サシェってなんだ

あいす

第1話

(サシェってなんだ?)


妙子は悩んだ。

毎日滞りなく続く平穏な高校生活、そしてその一部分である平穏な昼休み。

今日もいつも通り無難に過ごすはずだったのに。

クラスメイトの手に有るチラシ1枚が妙子を悩ませた。


「オープン記念にサシェ無料プレゼントだって!」

「行こ、行こー!」


仲良しグループの友人達は非常に盛り上がっていた。

だが、妙子は積極的に会話に加わることが出来なかった。


(サシェってなんだ?)


妙子が疑問を声に出してみれば済むことだろう。

仲良しグループ内の、なんてことは無い会話として問えば済むことのはずだ。

だが、妙子は聞くことが出来なかった。

あまりにも自然に会話の中に登場する「サシェ」という言葉。

友人達はサシェが何だか分かっているのに妙子だけが知らないのだ。

この雰囲気の中、自分だけが知らない言葉を聞く勇気は無かった。


「妙子も行くよね!」

「も、もちろん!……サシェ欲しいもん!!」

「今度の日曜日だね、朝から並ばなきゃ!!」

「うん!御店も見てみたいし!!」


妙子は明るい調子で話を合わせた。

何だかわからんものを貰う為に日曜日の朝から並ぶ。

なんとも意味のない行動ではあるが、それでも妙子は友人達に合わせる必要があったのだ。
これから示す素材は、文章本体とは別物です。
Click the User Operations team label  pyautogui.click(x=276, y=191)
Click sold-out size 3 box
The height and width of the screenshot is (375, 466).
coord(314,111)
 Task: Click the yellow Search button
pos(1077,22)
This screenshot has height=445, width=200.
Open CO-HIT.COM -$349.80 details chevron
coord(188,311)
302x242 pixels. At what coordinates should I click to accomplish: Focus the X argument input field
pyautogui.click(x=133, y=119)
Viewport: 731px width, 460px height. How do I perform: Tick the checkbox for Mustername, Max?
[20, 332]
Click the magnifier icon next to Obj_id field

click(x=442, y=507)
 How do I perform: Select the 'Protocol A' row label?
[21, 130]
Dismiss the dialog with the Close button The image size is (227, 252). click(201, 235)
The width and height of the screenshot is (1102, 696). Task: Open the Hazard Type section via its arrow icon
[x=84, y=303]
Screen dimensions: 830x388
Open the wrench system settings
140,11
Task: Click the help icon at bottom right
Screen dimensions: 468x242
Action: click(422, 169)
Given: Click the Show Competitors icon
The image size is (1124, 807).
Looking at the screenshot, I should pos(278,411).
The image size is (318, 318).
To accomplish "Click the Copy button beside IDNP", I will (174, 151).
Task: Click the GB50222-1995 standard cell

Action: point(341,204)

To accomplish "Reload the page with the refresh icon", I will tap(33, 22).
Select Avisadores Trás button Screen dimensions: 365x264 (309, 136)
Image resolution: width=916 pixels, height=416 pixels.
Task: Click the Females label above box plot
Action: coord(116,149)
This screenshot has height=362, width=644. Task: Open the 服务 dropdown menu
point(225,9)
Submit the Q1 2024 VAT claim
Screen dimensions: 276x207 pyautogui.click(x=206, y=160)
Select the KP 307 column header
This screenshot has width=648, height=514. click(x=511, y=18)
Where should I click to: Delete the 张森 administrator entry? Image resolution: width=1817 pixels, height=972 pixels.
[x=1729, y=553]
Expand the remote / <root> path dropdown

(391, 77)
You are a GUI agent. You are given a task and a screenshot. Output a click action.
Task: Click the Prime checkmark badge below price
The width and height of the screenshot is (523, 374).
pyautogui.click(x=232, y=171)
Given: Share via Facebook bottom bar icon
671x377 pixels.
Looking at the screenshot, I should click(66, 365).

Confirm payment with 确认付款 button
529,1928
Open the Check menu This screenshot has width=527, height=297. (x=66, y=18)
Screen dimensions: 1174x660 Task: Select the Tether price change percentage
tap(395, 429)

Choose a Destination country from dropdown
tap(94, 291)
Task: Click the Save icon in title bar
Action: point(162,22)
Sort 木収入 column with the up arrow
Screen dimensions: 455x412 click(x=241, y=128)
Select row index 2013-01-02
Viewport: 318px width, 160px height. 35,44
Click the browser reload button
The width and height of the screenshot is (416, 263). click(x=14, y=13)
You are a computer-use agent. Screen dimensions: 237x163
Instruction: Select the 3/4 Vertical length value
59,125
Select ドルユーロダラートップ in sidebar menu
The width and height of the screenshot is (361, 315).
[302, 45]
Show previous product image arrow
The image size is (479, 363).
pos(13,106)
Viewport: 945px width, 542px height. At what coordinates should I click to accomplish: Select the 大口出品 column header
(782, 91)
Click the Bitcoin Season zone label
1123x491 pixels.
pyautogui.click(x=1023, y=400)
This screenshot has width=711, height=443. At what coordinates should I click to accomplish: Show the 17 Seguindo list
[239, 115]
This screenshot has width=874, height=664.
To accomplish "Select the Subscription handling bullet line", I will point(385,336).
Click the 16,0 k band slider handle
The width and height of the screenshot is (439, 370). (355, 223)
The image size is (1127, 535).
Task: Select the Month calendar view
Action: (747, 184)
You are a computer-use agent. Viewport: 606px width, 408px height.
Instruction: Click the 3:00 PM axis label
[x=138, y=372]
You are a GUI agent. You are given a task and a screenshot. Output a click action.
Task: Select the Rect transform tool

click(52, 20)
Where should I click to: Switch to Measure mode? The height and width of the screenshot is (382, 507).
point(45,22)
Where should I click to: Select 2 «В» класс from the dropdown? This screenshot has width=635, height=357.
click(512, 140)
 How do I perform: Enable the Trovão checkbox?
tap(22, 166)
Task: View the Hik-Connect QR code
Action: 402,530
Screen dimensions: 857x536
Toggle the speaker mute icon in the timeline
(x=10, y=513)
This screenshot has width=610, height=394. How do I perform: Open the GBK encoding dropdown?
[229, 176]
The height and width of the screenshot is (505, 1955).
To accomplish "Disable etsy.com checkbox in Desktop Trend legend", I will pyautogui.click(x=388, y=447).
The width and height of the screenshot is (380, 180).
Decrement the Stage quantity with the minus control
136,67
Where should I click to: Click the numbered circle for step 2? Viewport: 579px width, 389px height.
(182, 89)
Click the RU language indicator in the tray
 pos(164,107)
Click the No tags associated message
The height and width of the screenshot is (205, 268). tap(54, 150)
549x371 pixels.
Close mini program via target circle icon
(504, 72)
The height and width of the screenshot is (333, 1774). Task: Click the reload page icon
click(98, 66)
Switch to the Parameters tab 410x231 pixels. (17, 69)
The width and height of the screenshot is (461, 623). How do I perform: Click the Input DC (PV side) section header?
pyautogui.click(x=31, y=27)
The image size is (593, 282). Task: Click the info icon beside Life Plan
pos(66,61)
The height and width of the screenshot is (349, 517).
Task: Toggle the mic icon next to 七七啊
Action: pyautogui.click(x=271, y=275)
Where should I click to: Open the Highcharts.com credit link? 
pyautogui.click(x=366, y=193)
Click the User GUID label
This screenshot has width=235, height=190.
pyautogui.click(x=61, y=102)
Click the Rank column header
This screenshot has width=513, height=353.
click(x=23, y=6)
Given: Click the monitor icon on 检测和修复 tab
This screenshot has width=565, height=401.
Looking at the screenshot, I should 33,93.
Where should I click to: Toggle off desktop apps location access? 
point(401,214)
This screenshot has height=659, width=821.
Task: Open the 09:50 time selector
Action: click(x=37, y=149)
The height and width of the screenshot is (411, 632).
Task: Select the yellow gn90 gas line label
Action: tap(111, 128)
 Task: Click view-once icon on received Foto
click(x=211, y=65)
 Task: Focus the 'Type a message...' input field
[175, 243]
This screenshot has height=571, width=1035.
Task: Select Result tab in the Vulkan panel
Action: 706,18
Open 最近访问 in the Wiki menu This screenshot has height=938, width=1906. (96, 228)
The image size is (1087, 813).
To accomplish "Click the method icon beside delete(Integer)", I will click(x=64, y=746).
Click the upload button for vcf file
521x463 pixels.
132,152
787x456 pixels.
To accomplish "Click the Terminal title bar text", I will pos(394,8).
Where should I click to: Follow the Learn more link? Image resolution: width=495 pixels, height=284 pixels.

中学時代の妙子は地味な仲良しグループに所属していた。

教室の隅でアニメやアイドルに盛りあがり、学校行事の体育祭や文化祭では其の他大勢として極力目立たないよう配慮するような地味グループだ。

だが高校入学時、妙子に幸運が舞い降りた。

入学式で名簿順に座ったとき隣に居たのが超イケてるお洒落な子だったのだ。

その子はとてもフレンドリーで妙子と友達になってくれた。

妙子はそのまま勢いに乗り超イケてるお洒落グループに所属することが出来たのだ。

このグループに居れば、もしかすると何らかの奇跡が起きてイケメン彼氏が出来るかもしれない。

だからこそ、妙子は心の中で誓う。

絶対にサシェが分からないことを悟られてはならないと。

せっかくイケてるグループに所属出来たこの幸運を逃してはいけない。

妙子が、日曜日の朝を無駄にする決意を固めるのは当然のことなのだ。

毎週日曜日の朝に欠かさず見ているアニメと特撮番組は録画すればいいことだ。


(サシェってなんだ?)


妙子は曖昧に話を合わせながら思う。

貰ってみればサシェとやらが何モンだか判明するだろう。